Network Configuration

Next, examine the network configuration, as these can disrupt communication with the pod or between the containers.

Steps:

Verify the network policies in Kubernetes by running the below command:
- kubectl get networkpolicies --all-namespaces
You need to make sure that the pod's network interface configuration aligns with the cluster's network.
Check if there are any firewall rules on the node that are blocking the traffic. Use below commands to verify that:
- sudo iptables -L -n
- sudo ufw status

Expert tip: Keep eye on the dropped packets in the firewall logs or use tcpdump to trace network packets.

Firewall Rules

Firewalls can also block traffic that your application needs to route. You need to make sure that your firewall rules are not in conflict with the network requirements of your application.

Steps:

List current firewall rules with iptables or your firewall management tool.
Cross-reference the required ports for your application with the allowed ports in the firewall.
Check for any recent modifications in the firewall rules that coincide with the onset of the issue.

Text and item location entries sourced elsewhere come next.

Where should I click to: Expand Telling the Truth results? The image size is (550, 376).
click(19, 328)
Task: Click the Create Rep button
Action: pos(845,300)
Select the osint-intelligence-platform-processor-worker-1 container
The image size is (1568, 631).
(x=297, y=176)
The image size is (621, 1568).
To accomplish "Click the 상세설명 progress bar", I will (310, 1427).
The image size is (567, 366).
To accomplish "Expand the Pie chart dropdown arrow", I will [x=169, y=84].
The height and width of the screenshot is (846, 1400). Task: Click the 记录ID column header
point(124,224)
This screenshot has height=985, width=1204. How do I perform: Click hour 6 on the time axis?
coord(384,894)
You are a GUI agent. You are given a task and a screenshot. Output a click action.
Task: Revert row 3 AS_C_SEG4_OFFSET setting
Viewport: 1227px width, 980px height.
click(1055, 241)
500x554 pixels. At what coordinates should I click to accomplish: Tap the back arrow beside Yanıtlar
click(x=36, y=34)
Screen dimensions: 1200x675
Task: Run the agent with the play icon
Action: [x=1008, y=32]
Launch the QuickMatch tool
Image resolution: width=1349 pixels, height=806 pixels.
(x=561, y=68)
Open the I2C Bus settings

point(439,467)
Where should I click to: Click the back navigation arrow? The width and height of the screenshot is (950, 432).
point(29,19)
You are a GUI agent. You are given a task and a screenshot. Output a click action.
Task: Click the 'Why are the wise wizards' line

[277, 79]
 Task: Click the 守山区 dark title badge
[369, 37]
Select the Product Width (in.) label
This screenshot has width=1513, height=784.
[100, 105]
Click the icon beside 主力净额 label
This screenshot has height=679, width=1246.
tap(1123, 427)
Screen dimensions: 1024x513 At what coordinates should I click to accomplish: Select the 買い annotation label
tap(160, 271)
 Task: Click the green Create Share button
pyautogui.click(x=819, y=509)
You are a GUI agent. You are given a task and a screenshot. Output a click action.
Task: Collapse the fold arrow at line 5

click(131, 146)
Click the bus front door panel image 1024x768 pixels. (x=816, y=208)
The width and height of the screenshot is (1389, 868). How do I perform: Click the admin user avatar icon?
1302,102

To list iptables rules, the following command can be used: sudo iptables -S

Best Practices to Avoid and Fix this Error

Validate Container Entrypoint: Ensure the container's entrypoint script is executable and has the correct shebang line (#!/bin/bash). A common error is 'No such file or directory' if the entrypoint is not found or not executable.
Check Application Dependencies: Verify all required libraries and dependencies are present. Missing dependencies often lead to 'Library not found' errors within the container.
Inspect Application Code: Review recent code changes for possible mistakes. Errors such as 'Undefined variable' or 'Syntax error' in logs often point to new code issues.
Utilize Liveness Probes: Configure liveness probes in Kubernetes. Pods frequently restarting, as shown by kubectl get events, suggest failing liveness checks.
Analyze Logs: Use kubectl logs <pod-name> for immediate error output. 'Permission denied' messages could indicate execution permission issues.
Monitor Resource Usage: Set up alerts for memory and CPU to catch overuse. Pods terminated with 'OOMKilled' status have exceeded their memory limits.
Handle Signals Gracefully: Ensure your application handles signals like SIGTERM for proper shutdown. Logs stating 'Signal received: SIGTERM' without a graceful exit can mean improper signal handling.
Avoid Hardcoded Paths: Use relative paths or environment variables instead. 'File not found' errors often occur due to hardcoded paths that don't exist in the container's filesystem.
Use Init Containers: Leverage init containers to ensure the environment is correctly prepared before the main application starts. Failure logs in kubectl describe pod <pod-name> for init containers indicate issues with environment setup.
Test Locally: Run your container locally to identify discrepancies. 'Environment variable not set' errors may arise due to differences between local and container environments.

Conclusion

In this article, we have walked through the most common causes of the "Terminated with exit code 1" error in Kubernetes and shown you how to fix them. Whether it is a careless typo in the YAML file, a resource bottleneck, or an application's internal error, you can follow the steps in this guide and get the error resolved. Remember that the most reliable systems are made through the mistakes and successes of fixing problems in the real world. Have fun fixing things!